Unfortunately, the owner refused to speak to us in detail about the history of his house, citing legal disputes as the primary reason. 

A harmonious history tarnished by communal violence 

Dr CR Abrar, executive director of the Refugee and Migratory Movements Research Unit (RMMRU), grew up in a joint family in Wari. Their house remained empty for quite a few years before it was given to a developer three years ago.  

"Best part of Wari was Mukul Fauj [a children's cultural organisation] where all the children were together. There was a Judge's house in Hare Street where we would practise our activities. In Larmini Street, there was a huge space in front of a Hindu-owned house where local 'boro bhais' would organise events," he said. 

Photo: Noor-A-Alam

He remembers visti-walas (water-sellers) carrying water in their leather bags and one 'Ukil Shaheber bari' (a lawyer's house), a bungalow with a manicured lawn. 

According to Dr Abrar, Wari was a happy, thriving neighbourhood where communal harmony was at its best. He remembers getting extra prasad on Pujas for being the next door neighbours of a Hindu family and the conch blowing during Hindu weddings. 

"There were economic disparities, true, but everyone was respectful of each other. A large part of who I am is influenced by my childhood in Wari, especially developing respect for other faiths." 

As perfect as Wari was, its residents also witnessed the ghastliness of communal riots. "I remember a cobbler who lived with multiple wives, something we were always intrigued by. He was stabbed during the riot. Miraculously, he survived." 
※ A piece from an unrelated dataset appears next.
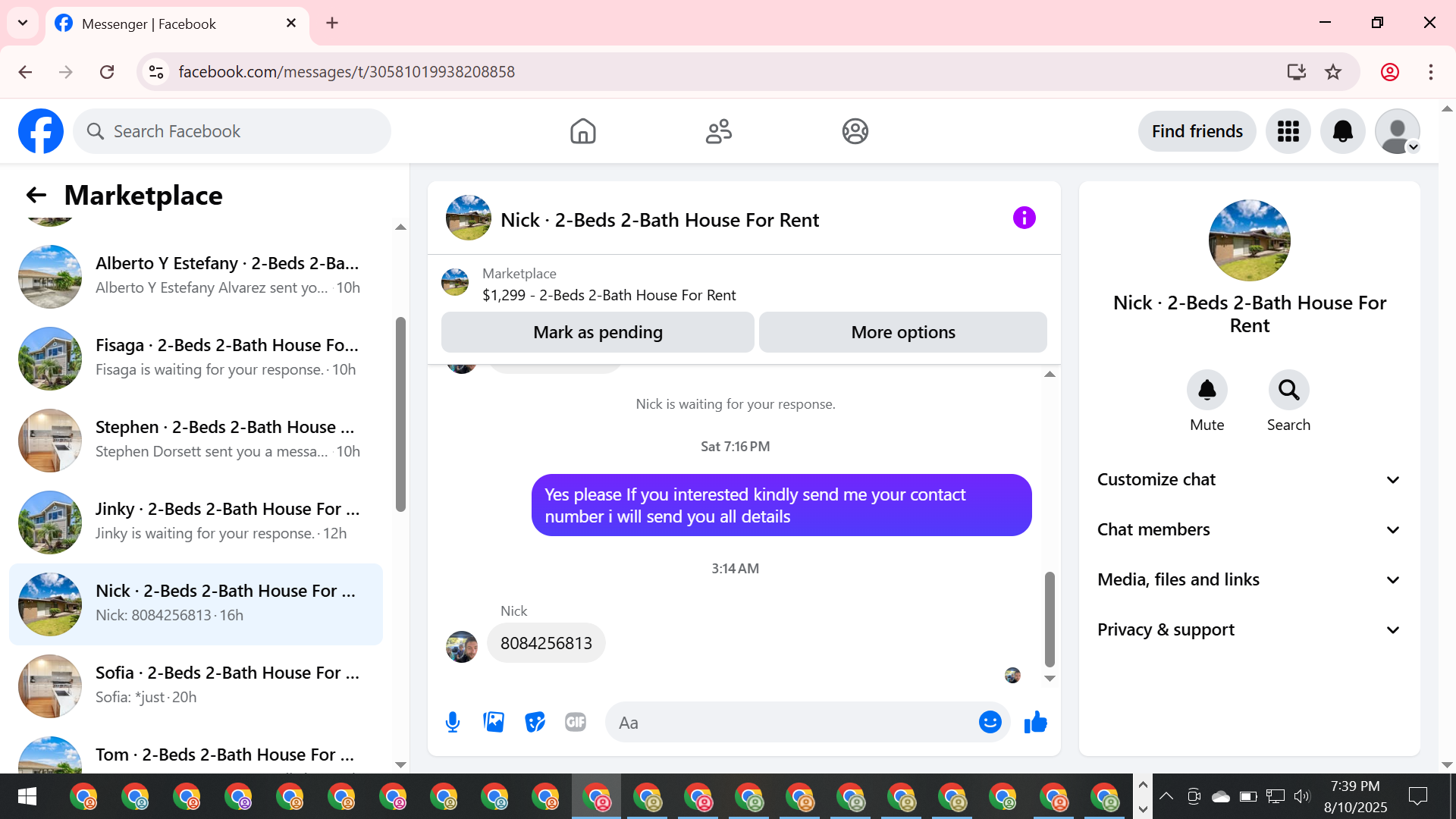The width and height of the screenshot is (1456, 819).
Task: Click Mark as pending button
Action: click(598, 332)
Dr Abrar mentioned that as times went by, communication with other parts of the city became difficult and his children went to schools in Dhanmondi. So, in 1991, he and his family moved out of Wari. 

Film Director Shameem Akhter, who also grew up in Old Dhaka, said, "Residents of Wari were not just wealthy or educated, they were enlightened as well. They were aware of our culture, our country and its politics.There was no religious fundamentalism, everyone mingled with each other. There was music and poetry in their lives. 

"We would celebrate Bashanto and Sharad Utshab together. During winters, we would stage dramas, all by ourselves. Children were taught about Ekushey February and other important events. We had wall magazines and we shared books all the time," she recalled. 

Her dark memories about Wari also include the riot. "Our Hindu neighbours hid in our house."

The last time she visited the neighbourhood, she was astonished by how much of it was destroyed in the name of development. "Every time a new mayor came, he made some new plan or other."